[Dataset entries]

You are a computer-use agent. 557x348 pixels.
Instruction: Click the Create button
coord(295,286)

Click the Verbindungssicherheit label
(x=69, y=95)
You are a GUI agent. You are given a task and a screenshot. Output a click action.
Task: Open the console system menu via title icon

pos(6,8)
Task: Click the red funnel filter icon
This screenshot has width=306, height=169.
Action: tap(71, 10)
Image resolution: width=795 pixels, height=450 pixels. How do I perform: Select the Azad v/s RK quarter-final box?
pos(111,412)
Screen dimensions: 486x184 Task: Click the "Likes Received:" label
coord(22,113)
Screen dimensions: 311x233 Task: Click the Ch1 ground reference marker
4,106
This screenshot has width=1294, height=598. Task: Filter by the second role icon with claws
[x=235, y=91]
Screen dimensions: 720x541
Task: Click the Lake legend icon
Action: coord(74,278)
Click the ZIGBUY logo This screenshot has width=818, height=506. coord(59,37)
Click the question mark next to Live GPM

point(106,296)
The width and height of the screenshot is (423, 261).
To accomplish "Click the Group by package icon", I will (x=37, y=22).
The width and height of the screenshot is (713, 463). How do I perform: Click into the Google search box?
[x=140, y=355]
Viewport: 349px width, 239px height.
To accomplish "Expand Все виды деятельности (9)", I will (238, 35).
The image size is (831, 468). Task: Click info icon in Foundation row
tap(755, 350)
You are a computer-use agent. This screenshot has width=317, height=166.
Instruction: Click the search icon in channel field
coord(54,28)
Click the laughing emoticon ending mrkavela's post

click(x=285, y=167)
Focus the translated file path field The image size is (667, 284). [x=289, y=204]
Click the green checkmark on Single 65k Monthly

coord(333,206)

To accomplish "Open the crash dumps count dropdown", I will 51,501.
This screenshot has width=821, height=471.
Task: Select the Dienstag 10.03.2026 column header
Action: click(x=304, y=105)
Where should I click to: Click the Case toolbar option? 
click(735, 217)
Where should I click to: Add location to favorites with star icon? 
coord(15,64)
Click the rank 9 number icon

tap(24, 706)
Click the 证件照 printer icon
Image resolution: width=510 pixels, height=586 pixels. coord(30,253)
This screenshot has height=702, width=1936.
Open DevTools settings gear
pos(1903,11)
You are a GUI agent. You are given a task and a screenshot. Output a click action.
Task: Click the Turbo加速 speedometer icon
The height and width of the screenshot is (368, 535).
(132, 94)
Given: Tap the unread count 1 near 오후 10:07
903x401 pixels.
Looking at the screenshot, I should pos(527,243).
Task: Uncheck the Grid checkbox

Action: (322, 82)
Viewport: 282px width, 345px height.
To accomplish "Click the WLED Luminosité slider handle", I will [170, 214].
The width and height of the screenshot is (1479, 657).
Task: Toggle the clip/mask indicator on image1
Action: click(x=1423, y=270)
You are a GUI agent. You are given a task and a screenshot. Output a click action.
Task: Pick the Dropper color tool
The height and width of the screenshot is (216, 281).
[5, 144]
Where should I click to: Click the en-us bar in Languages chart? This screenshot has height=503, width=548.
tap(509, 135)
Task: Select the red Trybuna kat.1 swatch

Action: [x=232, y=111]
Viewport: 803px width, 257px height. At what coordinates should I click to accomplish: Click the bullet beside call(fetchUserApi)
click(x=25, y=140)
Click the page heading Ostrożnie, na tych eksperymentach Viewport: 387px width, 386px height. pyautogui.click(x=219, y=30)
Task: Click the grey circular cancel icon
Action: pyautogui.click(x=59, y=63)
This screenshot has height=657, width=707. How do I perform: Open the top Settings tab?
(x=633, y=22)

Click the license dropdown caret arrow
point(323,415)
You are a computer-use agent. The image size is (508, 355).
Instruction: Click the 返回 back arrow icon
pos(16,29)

### WHAT IS REQUIRED
Please repeat every record above word for word.

### YOUR RESPONSE
You are a computer-use agent. 557x348 pixels.
Instruction: Click the Create button
coord(295,286)

Click the Verbindungssicherheit label
(x=69, y=95)
You are a GUI agent. You are given a task and a screenshot. Output a click action.
Task: Open the console system menu via title icon

pos(6,8)
Task: Click the red funnel filter icon
This screenshot has width=306, height=169.
Action: tap(71, 10)
Image resolution: width=795 pixels, height=450 pixels. How do I perform: Select the Azad v/s RK quarter-final box?
pos(111,412)
Screen dimensions: 486x184 Task: Click the "Likes Received:" label
coord(22,113)
Screen dimensions: 311x233 Task: Click the Ch1 ground reference marker
4,106
This screenshot has width=1294, height=598. Task: Filter by the second role icon with claws
[x=235, y=91]
Screen dimensions: 720x541
Task: Click the Lake legend icon
Action: coord(74,278)
Click the ZIGBUY logo This screenshot has width=818, height=506. coord(59,37)
Click the question mark next to Live GPM

point(106,296)
The width and height of the screenshot is (423, 261).
To accomplish "Click the Group by package icon", I will (x=37, y=22).
The width and height of the screenshot is (713, 463). How do I perform: Click into the Google search box?
[x=140, y=355]
Viewport: 349px width, 239px height.
To accomplish "Expand Все виды деятельности (9)", I will (238, 35).
The image size is (831, 468). Task: Click info icon in Foundation row
tap(755, 350)
You are a computer-use agent. This screenshot has width=317, height=166.
Instruction: Click the search icon in channel field
coord(54,28)
Click the laughing emoticon ending mrkavela's post

click(x=285, y=167)
Focus the translated file path field The image size is (667, 284). [x=289, y=204]
Click the green checkmark on Single 65k Monthly

coord(333,206)

To accomplish "Open the crash dumps count dropdown", I will 51,501.
This screenshot has width=821, height=471.
Task: Select the Dienstag 10.03.2026 column header
Action: click(x=304, y=105)
Where should I click to: Click the Case toolbar option? 
click(735, 217)
Where should I click to: Add location to favorites with star icon? 
coord(15,64)
Click the rank 9 number icon

tap(24, 706)
Click the 证件照 printer icon
Image resolution: width=510 pixels, height=586 pixels. coord(30,253)
This screenshot has height=702, width=1936.
Open DevTools settings gear
pos(1903,11)
You are a GUI agent. You are given a task and a screenshot. Output a click action.
Task: Click the Turbo加速 speedometer icon
The height and width of the screenshot is (368, 535).
(132, 94)
Given: Tap the unread count 1 near 오후 10:07
903x401 pixels.
Looking at the screenshot, I should pos(527,243).
Task: Uncheck the Grid checkbox

Action: (322, 82)
Viewport: 282px width, 345px height.
To accomplish "Click the WLED Luminosité slider handle", I will [170, 214].
The width and height of the screenshot is (1479, 657).
Task: Toggle the clip/mask indicator on image1
Action: click(x=1423, y=270)
You are a GUI agent. You are given a task and a screenshot. Output a click action.
Task: Pick the Dropper color tool
The height and width of the screenshot is (216, 281).
[5, 144]
Where should I click to: Click the en-us bar in Languages chart? This screenshot has height=503, width=548.
tap(509, 135)
Task: Select the red Trybuna kat.1 swatch

Action: [x=232, y=111]
Viewport: 803px width, 257px height. At what coordinates should I click to accomplish: Click the bullet beside call(fetchUserApi)
click(x=25, y=140)
Click the page heading Ostrożnie, na tych eksperymentach Viewport: 387px width, 386px height. pyautogui.click(x=219, y=30)
Task: Click the grey circular cancel icon
Action: pyautogui.click(x=59, y=63)
This screenshot has height=657, width=707. How do I perform: Open the top Settings tab?
(x=633, y=22)

Click the license dropdown caret arrow
point(323,415)
You are a computer-use agent. The image size is (508, 355).
Instruction: Click the 返回 back arrow icon
pos(16,29)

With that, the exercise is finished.